He was frightened as soon as he had said this; which he thought (while he uttered it) rather good.
"I am really astonished," the fair maid said, with the gleam of a smile in her lively eyes, but her bright lips very steadfast, "to be compared to a willow-tree. I thought that a willow meant—but never mind, I am glad to be like a willow."
"Oh no! oh no! You are not one bit—I am sure you will never be like a willow. What could I have been thinking of?"
"No harm whatever, I am sure of that," she answered, with so sweet a look, that he stopped from scraping the toe of his boot on a clump of moss; and in his heart was wholly taken up with her—"I am sure that you meant to be very polite."
"More than that—a great deal more than that—oh, ever so much more than that!"

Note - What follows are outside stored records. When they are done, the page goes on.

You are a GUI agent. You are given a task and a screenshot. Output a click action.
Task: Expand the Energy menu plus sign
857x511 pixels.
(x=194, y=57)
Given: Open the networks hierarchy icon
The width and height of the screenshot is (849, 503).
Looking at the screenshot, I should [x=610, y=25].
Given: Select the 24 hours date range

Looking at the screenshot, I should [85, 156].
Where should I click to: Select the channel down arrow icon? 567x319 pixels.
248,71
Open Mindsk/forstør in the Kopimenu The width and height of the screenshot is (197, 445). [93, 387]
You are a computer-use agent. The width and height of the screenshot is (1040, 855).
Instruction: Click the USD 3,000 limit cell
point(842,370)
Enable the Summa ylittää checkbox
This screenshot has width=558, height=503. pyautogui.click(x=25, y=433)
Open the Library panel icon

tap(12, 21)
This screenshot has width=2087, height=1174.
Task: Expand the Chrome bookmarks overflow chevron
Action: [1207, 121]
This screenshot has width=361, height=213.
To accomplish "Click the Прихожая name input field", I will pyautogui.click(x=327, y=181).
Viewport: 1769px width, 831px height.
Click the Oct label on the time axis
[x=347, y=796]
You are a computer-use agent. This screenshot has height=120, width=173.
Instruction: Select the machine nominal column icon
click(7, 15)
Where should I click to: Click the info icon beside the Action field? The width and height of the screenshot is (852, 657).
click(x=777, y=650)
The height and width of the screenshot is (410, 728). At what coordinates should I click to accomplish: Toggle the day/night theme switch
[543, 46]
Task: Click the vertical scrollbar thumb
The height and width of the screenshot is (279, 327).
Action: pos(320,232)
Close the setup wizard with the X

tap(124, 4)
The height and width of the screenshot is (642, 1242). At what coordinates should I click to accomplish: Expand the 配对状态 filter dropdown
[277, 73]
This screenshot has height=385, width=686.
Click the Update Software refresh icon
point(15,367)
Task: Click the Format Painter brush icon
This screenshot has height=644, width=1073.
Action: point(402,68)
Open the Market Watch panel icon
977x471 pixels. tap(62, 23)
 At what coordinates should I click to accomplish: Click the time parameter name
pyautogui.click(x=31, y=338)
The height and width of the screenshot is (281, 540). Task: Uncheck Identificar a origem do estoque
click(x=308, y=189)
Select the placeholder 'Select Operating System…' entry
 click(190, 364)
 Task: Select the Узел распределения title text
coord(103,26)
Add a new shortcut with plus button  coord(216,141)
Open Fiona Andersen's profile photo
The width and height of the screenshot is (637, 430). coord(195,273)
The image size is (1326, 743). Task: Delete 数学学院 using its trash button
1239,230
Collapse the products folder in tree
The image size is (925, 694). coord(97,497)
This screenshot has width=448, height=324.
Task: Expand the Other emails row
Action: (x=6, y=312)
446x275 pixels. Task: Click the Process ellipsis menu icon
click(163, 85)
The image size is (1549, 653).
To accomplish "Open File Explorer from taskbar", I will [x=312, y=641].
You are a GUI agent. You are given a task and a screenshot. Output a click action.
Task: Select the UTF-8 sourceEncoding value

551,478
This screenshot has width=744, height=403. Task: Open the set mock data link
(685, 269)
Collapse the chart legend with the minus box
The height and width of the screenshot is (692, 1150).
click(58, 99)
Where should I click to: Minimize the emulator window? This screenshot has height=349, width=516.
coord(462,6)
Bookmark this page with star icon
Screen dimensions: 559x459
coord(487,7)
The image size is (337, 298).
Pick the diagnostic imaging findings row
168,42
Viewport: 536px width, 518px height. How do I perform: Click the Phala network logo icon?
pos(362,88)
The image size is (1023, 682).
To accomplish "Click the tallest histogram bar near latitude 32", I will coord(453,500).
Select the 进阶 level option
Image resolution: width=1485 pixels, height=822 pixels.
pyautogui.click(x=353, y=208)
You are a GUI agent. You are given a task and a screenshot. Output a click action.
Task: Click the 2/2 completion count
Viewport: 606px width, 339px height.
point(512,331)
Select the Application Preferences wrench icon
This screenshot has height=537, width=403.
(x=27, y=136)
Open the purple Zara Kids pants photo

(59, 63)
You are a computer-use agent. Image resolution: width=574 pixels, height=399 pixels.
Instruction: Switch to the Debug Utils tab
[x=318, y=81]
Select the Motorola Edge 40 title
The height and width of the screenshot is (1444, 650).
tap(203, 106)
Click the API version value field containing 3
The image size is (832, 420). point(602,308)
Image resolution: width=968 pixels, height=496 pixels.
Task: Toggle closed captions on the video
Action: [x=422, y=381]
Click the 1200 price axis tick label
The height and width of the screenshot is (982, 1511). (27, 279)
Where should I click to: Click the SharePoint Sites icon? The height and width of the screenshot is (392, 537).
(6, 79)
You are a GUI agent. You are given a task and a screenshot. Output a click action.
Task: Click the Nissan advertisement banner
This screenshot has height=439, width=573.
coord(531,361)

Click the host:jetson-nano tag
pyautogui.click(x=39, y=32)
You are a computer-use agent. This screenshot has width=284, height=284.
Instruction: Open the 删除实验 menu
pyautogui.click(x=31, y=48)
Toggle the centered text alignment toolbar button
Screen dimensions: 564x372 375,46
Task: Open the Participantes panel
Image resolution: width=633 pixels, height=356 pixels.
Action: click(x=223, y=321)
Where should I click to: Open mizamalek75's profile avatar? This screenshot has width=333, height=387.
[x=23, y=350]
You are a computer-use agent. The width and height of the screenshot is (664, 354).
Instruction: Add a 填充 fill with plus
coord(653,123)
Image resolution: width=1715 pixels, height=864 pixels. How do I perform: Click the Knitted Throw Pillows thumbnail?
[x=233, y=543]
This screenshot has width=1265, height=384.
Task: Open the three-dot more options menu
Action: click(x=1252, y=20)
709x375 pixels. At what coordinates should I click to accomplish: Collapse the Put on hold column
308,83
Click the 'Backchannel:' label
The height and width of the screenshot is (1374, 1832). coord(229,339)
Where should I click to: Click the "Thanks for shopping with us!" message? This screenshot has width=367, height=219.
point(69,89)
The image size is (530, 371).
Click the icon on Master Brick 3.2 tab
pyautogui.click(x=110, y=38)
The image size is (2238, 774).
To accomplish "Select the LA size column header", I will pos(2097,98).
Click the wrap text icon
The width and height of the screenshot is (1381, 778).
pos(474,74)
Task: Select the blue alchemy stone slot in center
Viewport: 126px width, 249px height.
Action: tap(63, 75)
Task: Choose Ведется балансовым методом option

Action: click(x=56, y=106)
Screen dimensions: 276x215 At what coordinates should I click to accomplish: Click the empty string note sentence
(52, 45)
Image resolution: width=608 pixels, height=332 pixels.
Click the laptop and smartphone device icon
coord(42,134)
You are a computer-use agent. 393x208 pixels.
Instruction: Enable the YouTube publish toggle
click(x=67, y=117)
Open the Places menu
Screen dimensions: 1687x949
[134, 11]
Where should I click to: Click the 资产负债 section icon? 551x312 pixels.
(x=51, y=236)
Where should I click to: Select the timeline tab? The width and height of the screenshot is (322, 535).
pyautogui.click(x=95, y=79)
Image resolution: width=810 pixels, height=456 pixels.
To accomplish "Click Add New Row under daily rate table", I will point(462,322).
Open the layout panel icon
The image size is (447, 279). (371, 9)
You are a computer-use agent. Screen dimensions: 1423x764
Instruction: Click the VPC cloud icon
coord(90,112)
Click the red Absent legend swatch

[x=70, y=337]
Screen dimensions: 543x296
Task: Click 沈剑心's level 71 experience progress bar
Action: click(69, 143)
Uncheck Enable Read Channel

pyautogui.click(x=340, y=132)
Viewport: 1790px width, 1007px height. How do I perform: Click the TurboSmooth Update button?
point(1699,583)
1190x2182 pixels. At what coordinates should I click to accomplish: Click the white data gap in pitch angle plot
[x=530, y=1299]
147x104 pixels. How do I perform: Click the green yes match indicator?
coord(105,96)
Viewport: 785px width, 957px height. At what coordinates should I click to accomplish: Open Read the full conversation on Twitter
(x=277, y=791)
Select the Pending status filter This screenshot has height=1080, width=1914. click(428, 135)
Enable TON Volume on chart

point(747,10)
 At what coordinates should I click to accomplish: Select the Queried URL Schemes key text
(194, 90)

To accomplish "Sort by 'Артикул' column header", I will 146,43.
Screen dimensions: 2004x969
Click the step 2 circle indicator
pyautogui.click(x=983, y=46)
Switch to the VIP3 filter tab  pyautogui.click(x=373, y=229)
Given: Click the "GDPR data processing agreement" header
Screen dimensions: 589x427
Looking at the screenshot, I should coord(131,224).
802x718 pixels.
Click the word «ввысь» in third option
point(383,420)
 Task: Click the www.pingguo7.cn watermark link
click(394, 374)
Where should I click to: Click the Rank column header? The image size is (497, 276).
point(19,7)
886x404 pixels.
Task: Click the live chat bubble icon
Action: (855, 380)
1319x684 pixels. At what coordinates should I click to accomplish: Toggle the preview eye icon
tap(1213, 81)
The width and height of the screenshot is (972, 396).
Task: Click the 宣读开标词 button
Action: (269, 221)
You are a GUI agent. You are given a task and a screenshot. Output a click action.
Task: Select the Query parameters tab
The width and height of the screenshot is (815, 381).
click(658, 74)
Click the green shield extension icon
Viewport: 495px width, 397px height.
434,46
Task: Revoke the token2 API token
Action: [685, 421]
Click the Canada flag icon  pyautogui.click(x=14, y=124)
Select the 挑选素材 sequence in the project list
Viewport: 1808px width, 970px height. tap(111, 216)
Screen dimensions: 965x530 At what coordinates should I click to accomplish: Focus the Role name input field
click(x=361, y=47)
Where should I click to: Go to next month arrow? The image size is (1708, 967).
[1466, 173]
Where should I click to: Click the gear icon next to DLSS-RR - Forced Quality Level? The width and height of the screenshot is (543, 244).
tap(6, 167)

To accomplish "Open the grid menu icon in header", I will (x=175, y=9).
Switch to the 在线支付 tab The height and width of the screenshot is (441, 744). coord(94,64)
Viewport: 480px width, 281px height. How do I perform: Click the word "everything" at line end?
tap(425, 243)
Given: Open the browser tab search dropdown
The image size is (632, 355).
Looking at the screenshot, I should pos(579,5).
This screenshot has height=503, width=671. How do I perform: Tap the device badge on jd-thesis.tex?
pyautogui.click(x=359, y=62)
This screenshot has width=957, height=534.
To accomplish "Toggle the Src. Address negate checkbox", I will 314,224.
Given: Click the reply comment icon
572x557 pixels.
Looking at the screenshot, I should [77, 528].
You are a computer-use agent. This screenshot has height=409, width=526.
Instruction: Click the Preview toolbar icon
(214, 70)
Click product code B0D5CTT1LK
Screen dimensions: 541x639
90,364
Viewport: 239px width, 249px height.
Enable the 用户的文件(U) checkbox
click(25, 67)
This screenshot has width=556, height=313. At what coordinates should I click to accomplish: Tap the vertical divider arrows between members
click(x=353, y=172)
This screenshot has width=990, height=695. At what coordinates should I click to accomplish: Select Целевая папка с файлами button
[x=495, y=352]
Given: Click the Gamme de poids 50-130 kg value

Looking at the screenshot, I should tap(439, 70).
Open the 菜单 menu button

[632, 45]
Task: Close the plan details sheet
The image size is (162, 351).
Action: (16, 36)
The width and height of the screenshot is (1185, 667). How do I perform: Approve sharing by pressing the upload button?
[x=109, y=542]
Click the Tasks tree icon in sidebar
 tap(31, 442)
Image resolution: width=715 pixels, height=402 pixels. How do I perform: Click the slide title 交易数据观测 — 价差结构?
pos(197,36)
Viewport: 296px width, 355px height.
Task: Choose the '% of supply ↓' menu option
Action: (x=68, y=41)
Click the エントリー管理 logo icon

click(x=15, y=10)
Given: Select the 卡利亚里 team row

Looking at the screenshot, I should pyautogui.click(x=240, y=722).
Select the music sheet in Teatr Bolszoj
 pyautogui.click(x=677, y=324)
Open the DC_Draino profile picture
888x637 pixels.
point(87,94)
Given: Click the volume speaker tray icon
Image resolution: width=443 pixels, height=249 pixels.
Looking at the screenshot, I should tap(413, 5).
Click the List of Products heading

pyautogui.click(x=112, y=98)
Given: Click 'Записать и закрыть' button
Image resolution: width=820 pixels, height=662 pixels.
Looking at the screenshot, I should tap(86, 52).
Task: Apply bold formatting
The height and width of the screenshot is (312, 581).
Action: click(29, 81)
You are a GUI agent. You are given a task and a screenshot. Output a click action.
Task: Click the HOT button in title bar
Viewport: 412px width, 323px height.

She let him look at her for a moment, because he had something that he wanted to express. And she, from pure natural curiosity, would have been glad to know what it was. And so their eyes dwelt upon one another just long enough for each to be almost ashamed of leaving off; and in that short time they seemed to be pleased with one another's nature. The youth was the first to look away; because he feared that he might be rude; whereas a maiden cannot be rude. With the speed of a glance she knew all that, and she blushed at the colour these things were taking. "I am sure that I ought to go," she said.
"And so ought I, long and long ago. I am sure I cannot tell why I stop. If you were to get into any trouble——"
"You are very kind. You need not be anxious. If you do not know why you stop—the sooner you run away at full speed the better."
"Oh, I hope you won't say that," he replied, being gifted by nature with powers of courting, which only wanted practice. "I really think that you scarcely ought to say so unkind a thing as that."
"Very well, then. May I say this, that you have important things to attend to, and that it looks—indeed it does—as if it was coming on to rain?"